Task details:
After reading each line of the entries, give the number of lines that contain "Enable" and nothing else.

##############################

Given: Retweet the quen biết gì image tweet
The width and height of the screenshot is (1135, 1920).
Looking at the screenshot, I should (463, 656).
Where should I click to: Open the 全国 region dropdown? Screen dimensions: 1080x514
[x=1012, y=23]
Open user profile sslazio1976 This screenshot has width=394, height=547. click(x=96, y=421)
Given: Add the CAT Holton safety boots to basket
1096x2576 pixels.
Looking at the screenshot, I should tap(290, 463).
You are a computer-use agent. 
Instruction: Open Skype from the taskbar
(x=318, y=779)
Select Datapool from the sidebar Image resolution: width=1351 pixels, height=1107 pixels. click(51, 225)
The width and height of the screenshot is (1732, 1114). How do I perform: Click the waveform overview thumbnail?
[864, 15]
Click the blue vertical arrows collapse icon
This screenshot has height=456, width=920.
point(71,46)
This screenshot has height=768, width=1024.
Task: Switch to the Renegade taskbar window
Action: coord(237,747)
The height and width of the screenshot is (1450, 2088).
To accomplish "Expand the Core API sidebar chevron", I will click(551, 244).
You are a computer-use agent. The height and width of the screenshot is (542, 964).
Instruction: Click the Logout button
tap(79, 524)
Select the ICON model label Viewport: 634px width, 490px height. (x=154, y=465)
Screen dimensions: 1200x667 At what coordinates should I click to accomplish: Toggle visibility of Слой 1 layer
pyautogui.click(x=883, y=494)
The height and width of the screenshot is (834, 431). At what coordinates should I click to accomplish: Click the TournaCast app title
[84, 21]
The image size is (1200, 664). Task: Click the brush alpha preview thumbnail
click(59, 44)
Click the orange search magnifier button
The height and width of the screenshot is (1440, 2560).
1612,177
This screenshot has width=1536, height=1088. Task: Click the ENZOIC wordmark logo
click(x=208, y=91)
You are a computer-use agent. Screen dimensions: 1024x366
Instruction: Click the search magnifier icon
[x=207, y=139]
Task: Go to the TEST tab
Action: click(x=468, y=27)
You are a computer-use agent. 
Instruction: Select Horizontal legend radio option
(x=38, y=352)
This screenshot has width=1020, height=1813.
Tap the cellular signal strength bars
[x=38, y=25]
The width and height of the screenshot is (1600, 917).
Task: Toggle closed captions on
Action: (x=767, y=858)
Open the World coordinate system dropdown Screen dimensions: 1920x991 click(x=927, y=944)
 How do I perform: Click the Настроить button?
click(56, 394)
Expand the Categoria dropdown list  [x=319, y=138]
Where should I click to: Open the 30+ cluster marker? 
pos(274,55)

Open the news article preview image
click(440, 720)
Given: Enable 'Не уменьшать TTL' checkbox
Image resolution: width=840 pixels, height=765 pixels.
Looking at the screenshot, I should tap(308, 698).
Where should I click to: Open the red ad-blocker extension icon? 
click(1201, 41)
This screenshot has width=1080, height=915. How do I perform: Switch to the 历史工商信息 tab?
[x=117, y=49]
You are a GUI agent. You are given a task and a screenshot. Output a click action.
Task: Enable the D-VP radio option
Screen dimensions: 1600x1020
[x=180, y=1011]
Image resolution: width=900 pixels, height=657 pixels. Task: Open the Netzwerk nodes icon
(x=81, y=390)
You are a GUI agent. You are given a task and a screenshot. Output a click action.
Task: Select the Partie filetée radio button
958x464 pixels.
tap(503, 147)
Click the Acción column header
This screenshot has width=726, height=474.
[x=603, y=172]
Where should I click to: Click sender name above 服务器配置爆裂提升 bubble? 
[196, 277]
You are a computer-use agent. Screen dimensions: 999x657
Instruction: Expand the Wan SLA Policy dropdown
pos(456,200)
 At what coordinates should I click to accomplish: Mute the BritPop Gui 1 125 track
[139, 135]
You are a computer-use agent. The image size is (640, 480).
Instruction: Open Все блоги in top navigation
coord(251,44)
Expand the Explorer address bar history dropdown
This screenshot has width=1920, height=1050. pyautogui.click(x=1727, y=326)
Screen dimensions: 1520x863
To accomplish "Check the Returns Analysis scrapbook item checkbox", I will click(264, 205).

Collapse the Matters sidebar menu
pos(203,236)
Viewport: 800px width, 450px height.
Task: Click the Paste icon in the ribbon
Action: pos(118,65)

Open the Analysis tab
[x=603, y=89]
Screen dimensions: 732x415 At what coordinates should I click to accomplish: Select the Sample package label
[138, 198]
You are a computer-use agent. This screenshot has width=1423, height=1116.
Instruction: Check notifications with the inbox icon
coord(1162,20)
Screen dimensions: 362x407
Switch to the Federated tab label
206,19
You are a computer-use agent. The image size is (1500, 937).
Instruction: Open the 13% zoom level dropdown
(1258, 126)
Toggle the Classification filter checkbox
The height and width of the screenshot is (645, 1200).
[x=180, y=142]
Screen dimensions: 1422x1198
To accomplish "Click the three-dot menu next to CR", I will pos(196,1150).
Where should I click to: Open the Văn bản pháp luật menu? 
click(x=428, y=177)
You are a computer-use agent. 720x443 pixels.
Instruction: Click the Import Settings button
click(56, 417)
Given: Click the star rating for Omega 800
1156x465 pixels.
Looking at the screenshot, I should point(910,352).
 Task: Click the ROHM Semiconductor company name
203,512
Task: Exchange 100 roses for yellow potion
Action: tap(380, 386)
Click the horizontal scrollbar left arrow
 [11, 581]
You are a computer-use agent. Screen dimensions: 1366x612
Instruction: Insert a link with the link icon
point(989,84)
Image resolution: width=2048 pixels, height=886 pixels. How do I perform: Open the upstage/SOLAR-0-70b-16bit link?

##############################

Exercise output:
2